[Stored data]

'''

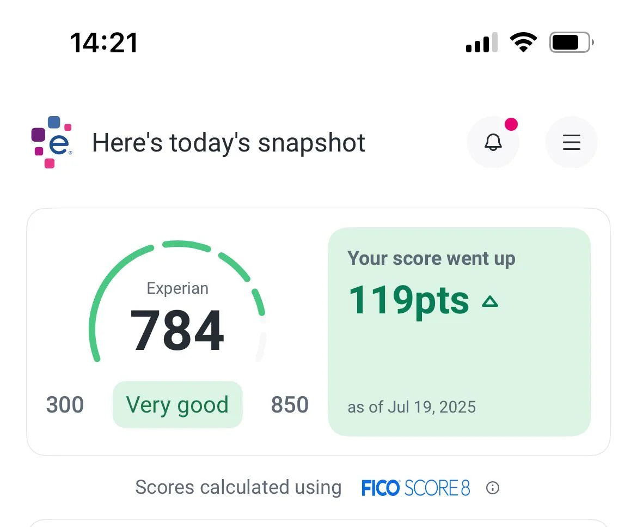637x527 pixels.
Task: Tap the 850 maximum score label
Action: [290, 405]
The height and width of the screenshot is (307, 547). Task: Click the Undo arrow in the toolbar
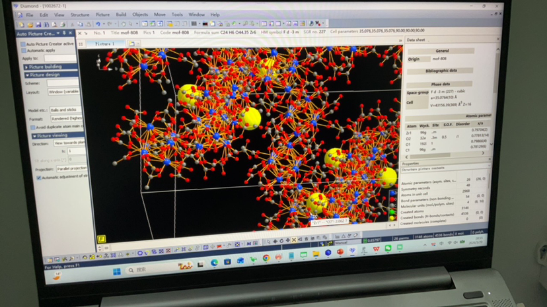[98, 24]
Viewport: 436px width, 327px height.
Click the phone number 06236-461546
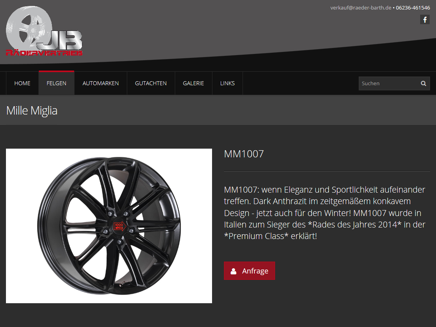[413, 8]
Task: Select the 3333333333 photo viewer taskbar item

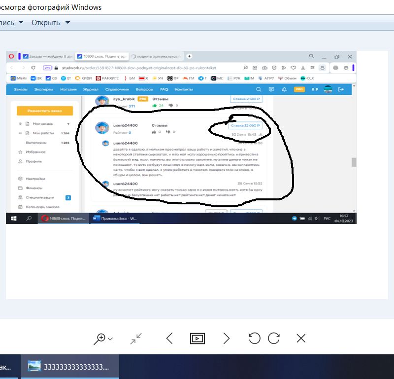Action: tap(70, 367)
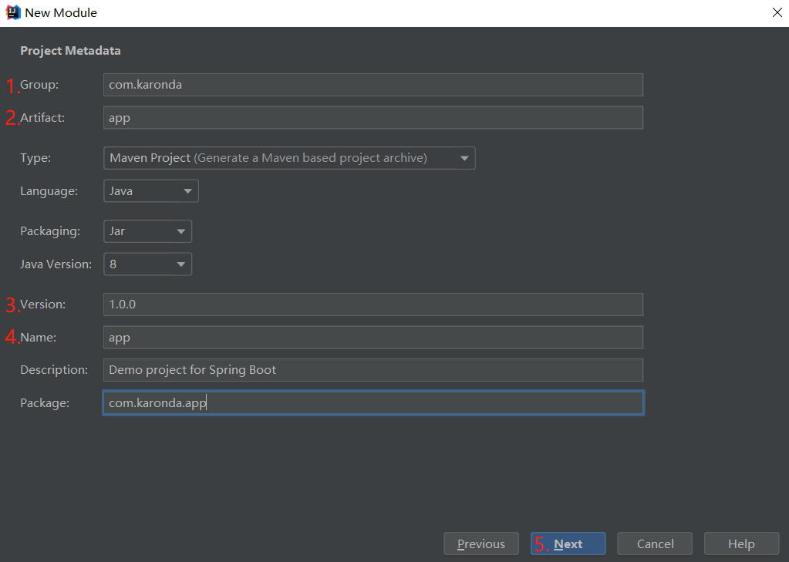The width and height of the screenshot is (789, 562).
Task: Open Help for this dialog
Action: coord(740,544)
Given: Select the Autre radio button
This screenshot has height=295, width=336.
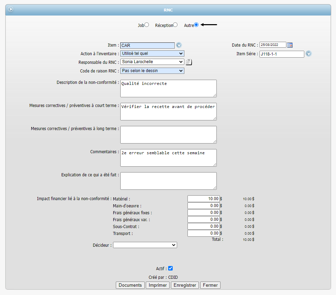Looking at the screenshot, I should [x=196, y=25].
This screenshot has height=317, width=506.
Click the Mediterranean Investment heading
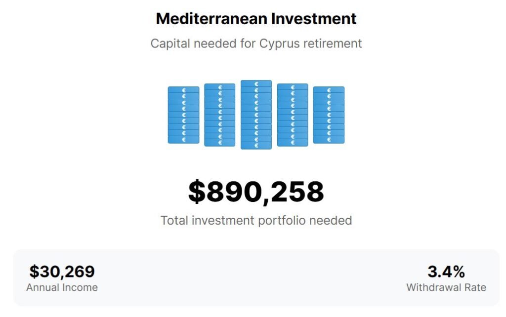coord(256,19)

'''

What is needed
Each line from the one containing "This screenshot has height=317, width=506." through the last line above should be retyped exactly, and no other line. Any picture is to be left out.

Result of the task
This screenshot has height=317, width=506.
Click the Mediterranean Investment heading
coord(256,19)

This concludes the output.